Pour la première fois depuis des années, la Chine de son côté ne fera l'objet d'aucune résolution de l'Union européenne ni des Etats-Unis condamnant les violations des droits de l'homme qui y sont commises. Dans l' entretien qu'il nous a accordé , le secrétaire général de l'ONU a même qualifié de «pas de géant» la libération de plusieurs dissidents et l'annonce faite la semaine dernière de signer le Pacte sur les droits civils et politiques. Ce n'est pas l'avis des ONG qui rappellent que, derrière la vitrine du «dialogue constructif» mise en avant par Pékin, des milliers de prisonniers politiques sont toujours derrière les barreaux, la torture reste largement utilisée, la justice est souvent inique, et 200 000 personnes restent détenues sans charge ni procès, soumises à «une rééducation par le travail».
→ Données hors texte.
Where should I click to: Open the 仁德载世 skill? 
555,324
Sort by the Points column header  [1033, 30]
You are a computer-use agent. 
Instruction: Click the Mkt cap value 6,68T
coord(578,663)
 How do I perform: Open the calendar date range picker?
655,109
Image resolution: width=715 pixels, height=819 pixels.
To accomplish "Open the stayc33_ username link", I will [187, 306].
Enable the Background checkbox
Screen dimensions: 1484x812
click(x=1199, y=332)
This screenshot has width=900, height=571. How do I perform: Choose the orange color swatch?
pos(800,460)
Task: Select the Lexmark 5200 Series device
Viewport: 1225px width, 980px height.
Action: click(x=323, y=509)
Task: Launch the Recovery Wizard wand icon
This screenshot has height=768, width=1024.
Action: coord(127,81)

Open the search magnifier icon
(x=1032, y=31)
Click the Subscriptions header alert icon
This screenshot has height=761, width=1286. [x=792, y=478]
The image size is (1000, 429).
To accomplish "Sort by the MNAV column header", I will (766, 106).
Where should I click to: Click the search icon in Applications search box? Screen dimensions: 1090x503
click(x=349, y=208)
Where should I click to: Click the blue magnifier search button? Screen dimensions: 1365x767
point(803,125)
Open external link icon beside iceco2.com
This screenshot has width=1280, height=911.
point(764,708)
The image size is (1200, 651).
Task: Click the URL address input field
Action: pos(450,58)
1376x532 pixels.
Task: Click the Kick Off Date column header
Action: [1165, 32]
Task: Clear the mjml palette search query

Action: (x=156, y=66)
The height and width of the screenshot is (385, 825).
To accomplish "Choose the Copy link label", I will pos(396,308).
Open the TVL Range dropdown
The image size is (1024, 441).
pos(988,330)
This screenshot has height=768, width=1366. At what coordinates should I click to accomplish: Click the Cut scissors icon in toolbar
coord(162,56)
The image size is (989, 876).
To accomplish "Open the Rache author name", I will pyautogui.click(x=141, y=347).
D'autres situations sont préocupantes. Durant les six semaines que dure la Commission, les ONG vont rappeler les violations des droits de l'homme en Birmanie, au Nigeria, en Arabie saoudite, au Kenya, en Turquie, en Colombie, à Bahreïn... Limités par le principe de non-ingérence dans les affaires intérieures régulièrement invoqué par les dictatures, les mécanismes onusiens ont une très relative efficacité. Dans l'ex-Zaïre, la commission d'enquête de l'ONU a été jusqu'ici empêchée par le gouvernement Kabila de faire son travail sur les massacres de Hutus rwandais. En Malaisie, Param Cumaraswamy, un rapporteur spécial de l'ONU, théoriquement protégé par son immunité diplomatique réaffirmée par Kofi Annan lui-même, est sous le coup d'une amende de 25 millions de dollars infligée par les autorités judiciaires de son pays, qui cherche à le bâillonner. Les Etats-Unis ont empêché un accord qui visait à limiter l'utilisation des mineurs dans les forces armées. Cuba et la Syrie ont affaibli un projet de résolution qui vise à protéger les défenseurs des droits de l'homme… Les procédures onusiennes ne sont pas immunisées contre d'inquiétants dérapages. Ainsi, il y a une dizaine de jours, le président du Comité pour l'élimination de la discrimination raciale, l'Egyptien Mahomoud Abould-Nasr, a évoqué Roger Garaudy en termes élogieux, comparant sa condamnation pour contestation de crimes contre l'humanité à la fatwa iranienne contre Salman Rushdie.

Incident révélateur

Un incident est révélateur: devant l'opposition de certains Etats – dont l'Algérie –, la célébration des 50 ans de la Déclaration universelle n'a pu se faire au Palais Wilson comme prévu. Officiellement, au nom de raisons budgétaires. En réalité, parce que certains gouvernements veulent rappeler aux Nations Unies que les droits de l'homme s'arrêtent à leurs frontières et qu'ils ont les moyens de paralyser la bureaucratie onusienne. Il y a six mois, l'ex-présidente irlandaise, Mary Robinson, en prenant ses fonctions de haut commissaire aux droits de l'homme, déclarait qu'elle entendait être «la conscience morale» de la communauté internationale. La voici au pied du mur.